• **What the exercise asks**: Turn the lines below into a Markdown table with two columns, No. and Line: one row per line, numbered in order, with blank lines left out.

+ + + + +

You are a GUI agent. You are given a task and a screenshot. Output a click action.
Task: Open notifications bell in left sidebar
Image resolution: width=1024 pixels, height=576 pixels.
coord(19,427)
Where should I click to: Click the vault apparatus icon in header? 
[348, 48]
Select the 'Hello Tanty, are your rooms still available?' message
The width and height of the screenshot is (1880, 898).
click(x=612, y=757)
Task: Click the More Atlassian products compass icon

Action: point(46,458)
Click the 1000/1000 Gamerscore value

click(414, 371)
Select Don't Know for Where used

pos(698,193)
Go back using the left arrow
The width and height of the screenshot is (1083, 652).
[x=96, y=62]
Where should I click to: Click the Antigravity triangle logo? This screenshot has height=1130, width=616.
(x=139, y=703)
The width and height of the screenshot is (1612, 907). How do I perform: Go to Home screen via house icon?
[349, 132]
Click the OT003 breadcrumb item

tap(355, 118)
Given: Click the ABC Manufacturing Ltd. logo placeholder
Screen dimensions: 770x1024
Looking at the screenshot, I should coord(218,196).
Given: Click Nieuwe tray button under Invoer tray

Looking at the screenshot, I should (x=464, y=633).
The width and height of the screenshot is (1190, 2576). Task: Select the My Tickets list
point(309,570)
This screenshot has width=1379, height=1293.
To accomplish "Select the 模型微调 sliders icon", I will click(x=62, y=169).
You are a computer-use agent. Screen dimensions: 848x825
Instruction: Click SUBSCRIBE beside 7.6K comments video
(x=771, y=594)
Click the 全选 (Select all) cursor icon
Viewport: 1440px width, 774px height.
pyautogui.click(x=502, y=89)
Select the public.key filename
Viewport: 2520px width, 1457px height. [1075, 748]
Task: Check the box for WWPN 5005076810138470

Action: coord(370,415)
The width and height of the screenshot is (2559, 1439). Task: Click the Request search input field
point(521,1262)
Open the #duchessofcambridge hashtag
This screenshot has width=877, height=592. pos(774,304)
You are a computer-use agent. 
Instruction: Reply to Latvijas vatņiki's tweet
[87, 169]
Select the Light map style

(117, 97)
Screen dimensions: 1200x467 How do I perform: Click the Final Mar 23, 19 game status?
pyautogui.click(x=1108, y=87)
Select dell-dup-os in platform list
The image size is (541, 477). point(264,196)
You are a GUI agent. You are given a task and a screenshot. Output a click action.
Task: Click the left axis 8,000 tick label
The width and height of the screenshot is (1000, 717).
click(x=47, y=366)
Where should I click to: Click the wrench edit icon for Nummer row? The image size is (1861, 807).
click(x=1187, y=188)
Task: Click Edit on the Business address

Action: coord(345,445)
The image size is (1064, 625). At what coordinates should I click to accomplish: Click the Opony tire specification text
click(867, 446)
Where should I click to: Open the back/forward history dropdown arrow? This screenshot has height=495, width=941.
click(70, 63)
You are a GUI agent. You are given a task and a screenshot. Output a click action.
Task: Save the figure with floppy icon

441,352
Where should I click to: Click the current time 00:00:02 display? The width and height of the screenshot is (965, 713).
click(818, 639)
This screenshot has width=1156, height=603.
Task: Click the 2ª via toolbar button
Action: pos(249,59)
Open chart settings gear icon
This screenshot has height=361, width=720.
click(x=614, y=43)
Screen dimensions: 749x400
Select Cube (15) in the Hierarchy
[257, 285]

+ + + + +

• **Answer to the problem**:
| No. | Line |
|---|---|
| 1 | You are a GUI agent. You are given a task and a screenshot. Output a click action. |
| 2 | Task: Open notifications bell in left sidebar |
| 3 | Image resolution: width=1024 pixels, height=576 pixels. |
| 4 | coord(19,427) |
| 5 | Where should I click to: Click the vault apparatus icon in header?  |
| 6 | [348, 48] |
| 7 | Select the 'Hello Tanty, are your rooms still available?' message |
| 8 | The width and height of the screenshot is (1880, 898). |
| 9 | click(x=612, y=757) |
| 10 | Task: Click the More Atlassian products compass icon |
| 11 | Action: point(46,458) |
| 12 | Click the 1000/1000 Gamerscore value |
| 13 | click(414, 371) |
| 14 | Select Don't Know for Where used |
| 15 | pos(698,193) |
| 16 | Go back using the left arrow |
| 17 | The width and height of the screenshot is (1083, 652). |
| 18 | [x=96, y=62] |
| 19 | Where should I click to: Click the Antigravity triangle logo? This screenshot has height=1130, width=616. |
| 20 | (x=139, y=703) |
| 21 | The width and height of the screenshot is (1612, 907). How do I perform: Go to Home screen via house icon? |
| 22 | [349, 132] |
| 23 | Click the OT003 breadcrumb item |
| 24 | tap(355, 118) |
| 25 | Given: Click the ABC Manufacturing Ltd. logo placeholder |
| 26 | Screen dimensions: 770x1024 |
| 27 | Looking at the screenshot, I should coord(218,196). |
| 28 | Given: Click Nieuwe tray button under Invoer tray |
| 29 | Looking at the screenshot, I should (x=464, y=633). |
| 30 | The width and height of the screenshot is (1190, 2576). Task: Select the My Tickets list |
| 31 | point(309,570) |
| 32 | This screenshot has width=1379, height=1293. |
| 33 | To accomplish "Select the 模型微调 sliders icon", I will click(x=62, y=169). |
| 34 | You are a computer-use agent. Screen dimensions: 848x825 |
| 35 | Instruction: Click SUBSCRIBE beside 7.6K comments video |
| 36 | (x=771, y=594) |
| 37 | Click the 全选 (Select all) cursor icon |
| 38 | Viewport: 1440px width, 774px height. |
| 39 | pyautogui.click(x=502, y=89) |
| 40 | Select the public.key filename |
| 41 | Viewport: 2520px width, 1457px height. [1075, 748] |
| 42 | Task: Check the box for WWPN 5005076810138470 |
| 43 | Action: coord(370,415) |
| 44 | The width and height of the screenshot is (2559, 1439). Task: Click the Request search input field |
| 45 | point(521,1262) |
| 46 | Open the #duchessofcambridge hashtag |
| 47 | This screenshot has width=877, height=592. pos(774,304) |
| 48 | You are a computer-use agent.  |
| 49 | Instruction: Reply to Latvijas vatņiki's tweet |
| 50 | [87, 169] |
| 51 | Select the Light map style |
| 52 | (117, 97) |
| 53 | Screen dimensions: 1200x467 How do I perform: Click the Final Mar 23, 19 game status? |
| 54 | pyautogui.click(x=1108, y=87) |
| 55 | Select dell-dup-os in platform list |
| 56 | The image size is (541, 477). point(264,196) |
| 57 | You are a GUI agent. You are given a task and a screenshot. Output a click action. |
| 58 | Task: Click the left axis 8,000 tick label |
| 59 | The width and height of the screenshot is (1000, 717). |
| 60 | click(x=47, y=366) |
| 61 | Where should I click to: Click the wrench edit icon for Nummer row? The image size is (1861, 807). |
| 62 | click(x=1187, y=188) |
| 63 | Task: Click Edit on the Business address |
| 64 | Action: coord(345,445) |
| 65 | The image size is (1064, 625). At what coordinates should I click to accomplish: Click the Opony tire specification text |
| 66 | click(867, 446) |
| 67 | Where should I click to: Open the back/forward history dropdown arrow? This screenshot has height=495, width=941. |
| 68 | click(70, 63) |
| 69 | You are a GUI agent. You are given a task and a screenshot. Output a click action. |
| 70 | Task: Save the figure with floppy icon |
| 71 | 441,352 |
| 72 | Where should I click to: Click the current time 00:00:02 display? The width and height of the screenshot is (965, 713). |
| 73 | click(818, 639) |
| 74 | This screenshot has width=1156, height=603. |
| 75 | Task: Click the 2ª via toolbar button |
| 76 | Action: pos(249,59) |
| 77 | Open chart settings gear icon |
| 78 | This screenshot has height=361, width=720. |
| 79 | click(x=614, y=43) |
| 80 | Screen dimensions: 749x400 |
| 81 | Select Cube (15) in the Hierarchy |
| 82 | [257, 285] |